As further discussed in Taylor et al. (2005), the linen could
be associated with scrolls in more than one way. Each scroll likely had its own
linen wrapper. But also, in some caves the scrolls were placed in jars and the
jars then sealed with linen wrapping and extra linen packed in the jars as
stuffing (Crowfoot 1955, 19). Therefore the linen found in scroll-bearing caves
near Qumran may have been associated with individual scrolls either prior to or
at the time of their deposit in the caves.
As pointed out by Taylor et al. (2005) with reference to the
early work of Grace Crowfoot on linen found in Cave 1: "Crowfoot notes how 'many
of the [linen] cloths show signs of wear and tear and have several repairs' and
'there are only one or two instances of cloths whose fringe ends seem to show no
signs of fraying caused by use'. The fact that so many of the cloths are cut
down from larger pieces also means there may have been a separate period of use
for the larger pieces ... which may then mean that from the earliest probable
radiocarbon date we should add a period of use before the employment of the
linen for storing the scrolls in Cave 1".
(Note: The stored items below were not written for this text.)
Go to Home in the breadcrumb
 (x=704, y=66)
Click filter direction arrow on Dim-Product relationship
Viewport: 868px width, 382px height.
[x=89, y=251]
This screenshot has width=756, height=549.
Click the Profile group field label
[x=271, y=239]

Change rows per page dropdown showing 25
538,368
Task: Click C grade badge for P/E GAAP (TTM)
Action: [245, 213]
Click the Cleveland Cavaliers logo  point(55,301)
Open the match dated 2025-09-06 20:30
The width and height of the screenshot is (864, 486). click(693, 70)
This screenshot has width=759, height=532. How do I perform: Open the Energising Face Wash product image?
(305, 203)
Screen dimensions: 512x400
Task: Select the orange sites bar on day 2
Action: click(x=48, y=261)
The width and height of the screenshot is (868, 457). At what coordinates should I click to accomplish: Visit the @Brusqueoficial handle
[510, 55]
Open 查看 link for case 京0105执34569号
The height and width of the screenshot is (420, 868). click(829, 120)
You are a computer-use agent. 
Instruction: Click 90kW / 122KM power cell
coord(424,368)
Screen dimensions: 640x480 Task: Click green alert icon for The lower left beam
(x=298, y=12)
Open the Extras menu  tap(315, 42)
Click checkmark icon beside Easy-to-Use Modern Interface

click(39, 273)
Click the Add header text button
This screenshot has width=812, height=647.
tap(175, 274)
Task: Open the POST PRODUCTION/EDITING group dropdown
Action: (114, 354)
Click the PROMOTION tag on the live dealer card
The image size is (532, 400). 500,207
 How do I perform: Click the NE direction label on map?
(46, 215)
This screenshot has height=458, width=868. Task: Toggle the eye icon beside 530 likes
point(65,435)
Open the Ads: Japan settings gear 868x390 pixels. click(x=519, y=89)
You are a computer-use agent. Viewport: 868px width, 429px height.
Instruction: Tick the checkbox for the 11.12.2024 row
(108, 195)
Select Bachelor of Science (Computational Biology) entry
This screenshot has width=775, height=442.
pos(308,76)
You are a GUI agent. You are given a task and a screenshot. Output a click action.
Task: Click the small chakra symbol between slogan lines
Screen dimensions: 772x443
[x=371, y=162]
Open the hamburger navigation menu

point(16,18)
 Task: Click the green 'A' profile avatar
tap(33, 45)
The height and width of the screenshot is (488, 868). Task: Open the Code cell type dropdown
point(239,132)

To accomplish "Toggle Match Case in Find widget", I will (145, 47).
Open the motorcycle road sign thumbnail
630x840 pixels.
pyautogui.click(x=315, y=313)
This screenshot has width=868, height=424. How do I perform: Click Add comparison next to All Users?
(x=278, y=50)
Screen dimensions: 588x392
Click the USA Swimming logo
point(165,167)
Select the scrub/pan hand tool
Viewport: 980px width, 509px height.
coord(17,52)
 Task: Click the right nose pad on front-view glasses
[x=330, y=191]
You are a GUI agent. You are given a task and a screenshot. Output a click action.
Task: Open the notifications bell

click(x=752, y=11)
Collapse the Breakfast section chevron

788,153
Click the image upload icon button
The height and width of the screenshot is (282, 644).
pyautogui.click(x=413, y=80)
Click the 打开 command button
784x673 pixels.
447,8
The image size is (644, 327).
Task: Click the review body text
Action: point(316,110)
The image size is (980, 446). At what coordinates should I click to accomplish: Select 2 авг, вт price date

The first Qumran linen radiocarbon date was Willard F.
Libby's famous 1950 dating of Cave 1 linen - the second radiocarbon dating of
any item in history. Libby reported this linen had an age of 1917 +- 200 "Before
Present" (BP) (Libby 1951: Sellers 1951). Because the need for calibration of
radiocarbon age measurements was not known and implemented until over a decade
later, this was straightforwardly, though slightly erroneously, reported at the
time as an age estimate for the Qumran Cave 1 linen of 33 AD +- 200 years, at
one standard deviation. After calibration by today's standards, Libby's Cave 1
linen of 1950 dated to between 170 calBC and 340 calAD at one standard deviation
(68% confidence), or an even wider 9-1/2 century range, between 400 calBC and
550 calAD, at two standard deviations (95% confidence). It can be seen that
although the Libby radiocarbon date was compatible with human activity in Cave 1
contemporary with Qumran habitation of the Second Temple era, in itself this
radiocarbon date did not prove a Second Temple era dating for the scroll
deposits (as opposed to somewhat earlier or later by 1-2 centuries). And the
Libby dating was worthless in weighing for or against individual decades or
centuries within the time Qumran was inhabited - since the one standard
deviation range alone extends to much greater than the entire range of Second
Temple period habitation at Qumran. The only practical outcome of the Libby Cave
1 linen date was a rather compelling argument against a medieval dating of the
scroll deposits, which effectively ceased to be an issue thereafter.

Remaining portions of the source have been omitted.